Susan Jacoby of the Center for Inquiry may have summed it up best.
"Americans are in serious intellectual trouble -- in danger of losing their hard-won cultural capital to a virulent mixture of anti-intellectualism, anti-rationalism and low expectations." - Pittsburgh Tribune Review
Ideas are being expressed in shorter and shorter time frames as the video generation moves into adulthood encouraging more simplistic thinking. And while this pushes information sharing and global communication forward where does Science stand in the buzzsaw of the information age? If following the major intellectuals and researchers gives us any clue we're not heading to a good place. The White House has fallen into this trap and has waged a silent war for 10 years against many funding agencies.
The best example would be the National Institutes of Health (NIH). Scientists have even coined a term, "broken pipeline", to describe the situation with federal funds to the NIH. In the last 5 years the dollar amount of funding has remained flat, not even keeping up with inflation, when it should have been increased further, even further than inflation. And this complaint isn't just belly-aching by those wanting more funding, there are some important effects other than just having an inadequate supply of research dollars. After 15 years of pushing fresh, new researchers into the field the funding per researcher is achingly low and many people are being pushed out of the field all together.
In the Science community there is a fear circulating among the upper echelon of the major US research institutes that we are moving towards a day when there would be roughly ten major research universities nation wide, through various forces.
A consortium of Universities have begun initiatives and their stuff has some pretty scary predictions. Maybe the biggest voice to come out and speak up is Harvard President Drew Faust, who testified before the Senate Committee on Health, Education, Labor and Pensions about the problem with science funding.
"You can't throw a rock around Harvard without hitting a scientist who is having trouble getting funding," Anne Giersch, a Harvard Medical School Assistant Professor studying the genetics of hearing loss, told a Boston Globe reporter writing about the funding crisis.
So taking these fears of a ever-dwindling pool of research dollars and exodus of young and old minds alike from the field what will the Presidential candidates do? Well I can't answer for the Democrats (although hopefully they will participate in ScienceDebate2008, which I have blogged about here, here, and here) but I do know where John McCain stands on research dollars.
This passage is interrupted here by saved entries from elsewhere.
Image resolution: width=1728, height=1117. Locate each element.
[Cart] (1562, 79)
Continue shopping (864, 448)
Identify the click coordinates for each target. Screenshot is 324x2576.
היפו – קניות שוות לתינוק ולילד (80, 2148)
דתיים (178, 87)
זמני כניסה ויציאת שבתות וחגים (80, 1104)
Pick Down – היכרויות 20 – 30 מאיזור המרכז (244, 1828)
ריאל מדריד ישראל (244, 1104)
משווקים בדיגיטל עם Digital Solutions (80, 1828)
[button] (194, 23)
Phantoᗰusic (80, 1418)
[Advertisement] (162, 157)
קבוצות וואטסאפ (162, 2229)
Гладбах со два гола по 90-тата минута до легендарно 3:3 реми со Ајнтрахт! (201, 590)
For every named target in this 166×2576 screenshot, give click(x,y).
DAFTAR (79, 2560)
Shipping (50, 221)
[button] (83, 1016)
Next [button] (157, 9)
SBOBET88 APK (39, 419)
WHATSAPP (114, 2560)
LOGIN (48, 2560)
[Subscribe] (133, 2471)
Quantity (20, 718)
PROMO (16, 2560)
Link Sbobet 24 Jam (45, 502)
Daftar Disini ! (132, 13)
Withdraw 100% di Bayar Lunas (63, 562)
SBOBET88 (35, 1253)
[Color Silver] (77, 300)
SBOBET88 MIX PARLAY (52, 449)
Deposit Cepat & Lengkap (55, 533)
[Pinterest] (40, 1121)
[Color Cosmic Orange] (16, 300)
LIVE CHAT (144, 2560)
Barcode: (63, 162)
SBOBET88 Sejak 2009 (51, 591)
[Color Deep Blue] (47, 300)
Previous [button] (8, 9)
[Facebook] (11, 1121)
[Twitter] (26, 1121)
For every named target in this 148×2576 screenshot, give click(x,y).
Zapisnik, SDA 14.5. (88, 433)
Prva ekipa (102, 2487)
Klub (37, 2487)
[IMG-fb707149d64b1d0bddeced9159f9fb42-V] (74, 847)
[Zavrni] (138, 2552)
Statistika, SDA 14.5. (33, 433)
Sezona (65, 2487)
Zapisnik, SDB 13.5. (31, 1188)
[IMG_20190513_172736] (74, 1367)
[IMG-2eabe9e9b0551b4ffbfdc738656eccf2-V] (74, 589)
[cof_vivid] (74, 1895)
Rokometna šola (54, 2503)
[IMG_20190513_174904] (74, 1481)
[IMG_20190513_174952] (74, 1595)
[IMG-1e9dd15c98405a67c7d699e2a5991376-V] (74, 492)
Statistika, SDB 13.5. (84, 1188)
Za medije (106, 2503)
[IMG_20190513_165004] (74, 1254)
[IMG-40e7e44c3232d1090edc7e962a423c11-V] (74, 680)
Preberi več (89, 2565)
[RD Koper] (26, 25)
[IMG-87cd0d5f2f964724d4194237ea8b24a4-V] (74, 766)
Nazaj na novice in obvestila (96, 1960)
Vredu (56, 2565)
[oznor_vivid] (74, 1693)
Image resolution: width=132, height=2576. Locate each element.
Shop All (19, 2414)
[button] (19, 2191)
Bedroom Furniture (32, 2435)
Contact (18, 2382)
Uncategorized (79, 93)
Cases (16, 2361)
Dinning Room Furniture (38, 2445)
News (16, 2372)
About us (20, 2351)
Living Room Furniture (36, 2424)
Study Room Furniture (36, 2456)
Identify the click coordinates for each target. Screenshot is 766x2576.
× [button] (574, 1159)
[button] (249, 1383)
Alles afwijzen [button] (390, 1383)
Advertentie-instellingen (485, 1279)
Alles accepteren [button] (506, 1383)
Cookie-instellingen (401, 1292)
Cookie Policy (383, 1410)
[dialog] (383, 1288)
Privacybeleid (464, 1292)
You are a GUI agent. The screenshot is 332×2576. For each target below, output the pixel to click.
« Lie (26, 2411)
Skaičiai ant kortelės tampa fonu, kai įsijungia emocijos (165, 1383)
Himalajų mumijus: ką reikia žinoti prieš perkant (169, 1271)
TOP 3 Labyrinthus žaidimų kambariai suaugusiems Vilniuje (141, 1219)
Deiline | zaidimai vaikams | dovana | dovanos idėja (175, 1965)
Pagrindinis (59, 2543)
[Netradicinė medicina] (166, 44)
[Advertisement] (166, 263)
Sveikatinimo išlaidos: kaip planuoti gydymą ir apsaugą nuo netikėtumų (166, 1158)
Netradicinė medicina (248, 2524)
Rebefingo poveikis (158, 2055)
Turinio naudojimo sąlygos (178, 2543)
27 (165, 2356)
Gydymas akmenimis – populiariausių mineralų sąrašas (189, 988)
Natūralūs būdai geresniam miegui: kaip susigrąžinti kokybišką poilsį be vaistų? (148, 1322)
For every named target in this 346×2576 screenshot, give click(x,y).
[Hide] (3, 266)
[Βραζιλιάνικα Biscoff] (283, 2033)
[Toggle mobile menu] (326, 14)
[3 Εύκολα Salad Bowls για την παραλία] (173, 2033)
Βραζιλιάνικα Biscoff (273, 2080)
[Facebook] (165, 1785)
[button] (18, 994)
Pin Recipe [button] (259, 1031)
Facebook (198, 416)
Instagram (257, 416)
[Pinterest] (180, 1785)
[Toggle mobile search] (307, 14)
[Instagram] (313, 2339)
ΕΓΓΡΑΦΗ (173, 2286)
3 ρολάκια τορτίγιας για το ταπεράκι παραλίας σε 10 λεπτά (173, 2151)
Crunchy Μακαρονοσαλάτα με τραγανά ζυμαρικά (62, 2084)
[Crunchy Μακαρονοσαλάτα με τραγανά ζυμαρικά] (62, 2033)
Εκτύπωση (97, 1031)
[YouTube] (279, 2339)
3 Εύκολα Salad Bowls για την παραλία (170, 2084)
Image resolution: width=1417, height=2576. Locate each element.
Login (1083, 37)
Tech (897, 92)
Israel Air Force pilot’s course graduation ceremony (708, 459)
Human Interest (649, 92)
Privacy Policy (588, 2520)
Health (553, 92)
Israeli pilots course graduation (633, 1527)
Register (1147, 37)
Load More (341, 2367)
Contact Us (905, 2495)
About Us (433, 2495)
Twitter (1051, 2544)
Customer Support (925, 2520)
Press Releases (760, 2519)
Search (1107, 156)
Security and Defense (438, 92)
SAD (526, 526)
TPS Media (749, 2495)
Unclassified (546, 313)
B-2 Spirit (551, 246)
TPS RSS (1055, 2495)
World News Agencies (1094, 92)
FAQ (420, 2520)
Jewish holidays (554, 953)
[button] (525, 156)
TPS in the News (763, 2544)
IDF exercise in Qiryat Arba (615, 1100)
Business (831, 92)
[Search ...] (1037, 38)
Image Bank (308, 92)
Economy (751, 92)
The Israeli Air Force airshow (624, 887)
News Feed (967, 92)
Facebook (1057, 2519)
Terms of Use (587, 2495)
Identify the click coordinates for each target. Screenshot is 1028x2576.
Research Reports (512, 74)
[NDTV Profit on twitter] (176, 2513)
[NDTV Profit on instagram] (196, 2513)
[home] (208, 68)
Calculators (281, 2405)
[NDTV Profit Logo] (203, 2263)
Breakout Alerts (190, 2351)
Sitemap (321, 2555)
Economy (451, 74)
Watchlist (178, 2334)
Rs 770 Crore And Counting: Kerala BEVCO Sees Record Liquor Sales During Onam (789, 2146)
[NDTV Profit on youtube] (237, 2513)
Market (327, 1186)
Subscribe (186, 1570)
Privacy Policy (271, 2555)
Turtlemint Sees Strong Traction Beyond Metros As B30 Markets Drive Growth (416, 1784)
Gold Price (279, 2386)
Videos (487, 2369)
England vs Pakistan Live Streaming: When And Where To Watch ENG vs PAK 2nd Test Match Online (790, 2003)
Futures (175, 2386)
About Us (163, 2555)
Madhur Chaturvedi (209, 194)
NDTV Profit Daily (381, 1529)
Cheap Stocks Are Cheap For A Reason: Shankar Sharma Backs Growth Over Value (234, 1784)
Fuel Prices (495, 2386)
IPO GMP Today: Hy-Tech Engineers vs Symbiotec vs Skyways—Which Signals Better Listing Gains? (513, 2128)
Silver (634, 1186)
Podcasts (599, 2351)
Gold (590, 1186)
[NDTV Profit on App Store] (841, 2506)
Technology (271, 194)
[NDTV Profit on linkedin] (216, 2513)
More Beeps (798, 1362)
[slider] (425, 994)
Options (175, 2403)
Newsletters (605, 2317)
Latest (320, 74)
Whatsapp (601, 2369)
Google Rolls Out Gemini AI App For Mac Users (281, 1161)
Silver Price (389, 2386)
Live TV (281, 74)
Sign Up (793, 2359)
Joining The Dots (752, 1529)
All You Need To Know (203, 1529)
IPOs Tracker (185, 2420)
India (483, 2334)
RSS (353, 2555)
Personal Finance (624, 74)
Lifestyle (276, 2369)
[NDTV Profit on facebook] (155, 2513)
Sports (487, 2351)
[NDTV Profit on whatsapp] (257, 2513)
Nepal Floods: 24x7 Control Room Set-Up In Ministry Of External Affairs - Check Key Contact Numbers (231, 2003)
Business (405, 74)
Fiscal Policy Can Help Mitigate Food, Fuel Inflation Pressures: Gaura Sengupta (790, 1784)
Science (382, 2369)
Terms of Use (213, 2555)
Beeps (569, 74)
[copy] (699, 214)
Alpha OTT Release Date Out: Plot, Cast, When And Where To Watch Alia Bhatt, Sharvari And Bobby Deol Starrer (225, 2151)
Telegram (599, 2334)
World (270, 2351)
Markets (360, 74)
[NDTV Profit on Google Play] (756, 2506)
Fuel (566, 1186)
He has talked with horror about the government spending $3M to study grizzly bear DNA. "I don't know if it was a paternity issue or criminal," he says, "but it was a waste of money. Three million to study the DNA of bears in Montana. Unbelievable." Katherine Kendall's work (which McCain is referencing) showed the great recovery of grizzly bears and confirmed that the conservation mechanisms put in place are working. It was a great accomplishment to survey an area that large for that little money, and there is no other way to do it than go in the field. And this is important stuff, we've spent far more than $3M on recovery efforts for the bears and this study confirms that our money has been well spent (something scientists can claim and very few politicians can).
But this isn't the first time McCain has bucked the scientific community. Earlier this month he publicly took up the cause of autism linked to vaccines (blogged here). Unfortunately for John there is tons of scientific evidence against his claim, but that matters little to him. As long as he can stand against he scientific community and for the reduction in scientific costs then he will say it.
And we know where McCain wants to spend money, but I'll leave him with this warning from Dr. Martin Luther King, Jr. "A nation that continues year after year to spend more money on military defense than on programs of social uplift is approaching spiritual death." (poor healthcare, cutting science funding, and we spend $2B a day in Iraq, I'd say we're approaching spiritual bankruptcy).